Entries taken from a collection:
######

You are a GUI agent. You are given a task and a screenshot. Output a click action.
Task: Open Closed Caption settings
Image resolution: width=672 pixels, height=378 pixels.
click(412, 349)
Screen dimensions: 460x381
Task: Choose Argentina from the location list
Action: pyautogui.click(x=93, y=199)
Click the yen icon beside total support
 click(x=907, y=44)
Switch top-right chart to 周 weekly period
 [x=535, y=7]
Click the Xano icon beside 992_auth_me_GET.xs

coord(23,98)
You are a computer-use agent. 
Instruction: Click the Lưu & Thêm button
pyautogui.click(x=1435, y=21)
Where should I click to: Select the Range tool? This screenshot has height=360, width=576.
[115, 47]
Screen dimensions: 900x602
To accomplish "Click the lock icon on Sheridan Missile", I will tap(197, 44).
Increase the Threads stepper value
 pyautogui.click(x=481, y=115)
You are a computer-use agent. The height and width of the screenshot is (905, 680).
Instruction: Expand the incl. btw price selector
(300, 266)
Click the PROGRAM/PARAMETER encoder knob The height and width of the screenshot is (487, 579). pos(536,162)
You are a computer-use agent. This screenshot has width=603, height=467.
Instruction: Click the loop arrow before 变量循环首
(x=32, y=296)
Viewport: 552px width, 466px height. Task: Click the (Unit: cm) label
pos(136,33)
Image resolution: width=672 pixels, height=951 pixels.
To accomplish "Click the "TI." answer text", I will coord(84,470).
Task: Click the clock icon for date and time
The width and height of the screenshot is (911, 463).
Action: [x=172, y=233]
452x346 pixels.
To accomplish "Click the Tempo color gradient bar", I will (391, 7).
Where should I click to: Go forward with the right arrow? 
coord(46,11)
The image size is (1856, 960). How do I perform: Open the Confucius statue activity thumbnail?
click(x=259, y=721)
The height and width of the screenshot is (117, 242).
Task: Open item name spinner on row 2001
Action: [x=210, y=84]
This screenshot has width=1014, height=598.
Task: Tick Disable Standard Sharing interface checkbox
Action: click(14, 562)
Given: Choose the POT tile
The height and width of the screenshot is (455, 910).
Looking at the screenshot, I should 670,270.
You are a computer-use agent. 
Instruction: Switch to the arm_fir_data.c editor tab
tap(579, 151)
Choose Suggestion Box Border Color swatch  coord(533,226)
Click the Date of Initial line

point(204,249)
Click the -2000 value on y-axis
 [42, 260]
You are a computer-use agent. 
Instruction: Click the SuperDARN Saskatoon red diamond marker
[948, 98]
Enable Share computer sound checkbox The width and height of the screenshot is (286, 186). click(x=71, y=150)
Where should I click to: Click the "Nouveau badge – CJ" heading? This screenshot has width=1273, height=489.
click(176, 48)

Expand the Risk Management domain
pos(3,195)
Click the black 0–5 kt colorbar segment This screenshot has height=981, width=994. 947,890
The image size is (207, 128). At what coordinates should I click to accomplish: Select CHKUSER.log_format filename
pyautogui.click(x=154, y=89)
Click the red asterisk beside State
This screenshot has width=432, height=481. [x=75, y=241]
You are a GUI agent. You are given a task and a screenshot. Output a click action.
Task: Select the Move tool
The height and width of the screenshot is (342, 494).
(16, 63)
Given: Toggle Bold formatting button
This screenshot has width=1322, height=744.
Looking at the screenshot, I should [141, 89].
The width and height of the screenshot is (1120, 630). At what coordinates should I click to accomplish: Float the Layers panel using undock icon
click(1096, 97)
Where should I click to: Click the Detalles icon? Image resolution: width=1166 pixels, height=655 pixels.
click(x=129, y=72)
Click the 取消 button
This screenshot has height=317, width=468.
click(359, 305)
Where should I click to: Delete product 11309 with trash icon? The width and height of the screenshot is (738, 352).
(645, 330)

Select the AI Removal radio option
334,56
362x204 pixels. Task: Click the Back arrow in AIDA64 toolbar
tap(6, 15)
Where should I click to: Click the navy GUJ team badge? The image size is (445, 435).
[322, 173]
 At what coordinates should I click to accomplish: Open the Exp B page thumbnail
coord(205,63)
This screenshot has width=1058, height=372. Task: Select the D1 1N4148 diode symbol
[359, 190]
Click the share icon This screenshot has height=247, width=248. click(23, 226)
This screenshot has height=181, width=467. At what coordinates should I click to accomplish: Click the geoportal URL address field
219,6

######

▸ **What is needed**: Reproduce verbatim the stretch of the data from its beginning through the line containing "(x=32, y=296)", including that line.

▸ **Task result**:
You are a GUI agent. You are given a task and a screenshot. Output a click action.
Task: Open Closed Caption settings
Image resolution: width=672 pixels, height=378 pixels.
click(412, 349)
Screen dimensions: 460x381
Task: Choose Argentina from the location list
Action: pyautogui.click(x=93, y=199)
Click the yen icon beside total support
 click(x=907, y=44)
Switch top-right chart to 周 weekly period
 [x=535, y=7]
Click the Xano icon beside 992_auth_me_GET.xs

coord(23,98)
You are a computer-use agent. 
Instruction: Click the Lưu & Thêm button
pyautogui.click(x=1435, y=21)
Where should I click to: Select the Range tool? This screenshot has height=360, width=576.
[115, 47]
Screen dimensions: 900x602
To accomplish "Click the lock icon on Sheridan Missile", I will tap(197, 44).
Increase the Threads stepper value
 pyautogui.click(x=481, y=115)
You are a computer-use agent. The height and width of the screenshot is (905, 680).
Instruction: Expand the incl. btw price selector
(300, 266)
Click the PROGRAM/PARAMETER encoder knob The height and width of the screenshot is (487, 579). pos(536,162)
You are a computer-use agent. This screenshot has width=603, height=467.
Instruction: Click the loop arrow before 变量循环首
(x=32, y=296)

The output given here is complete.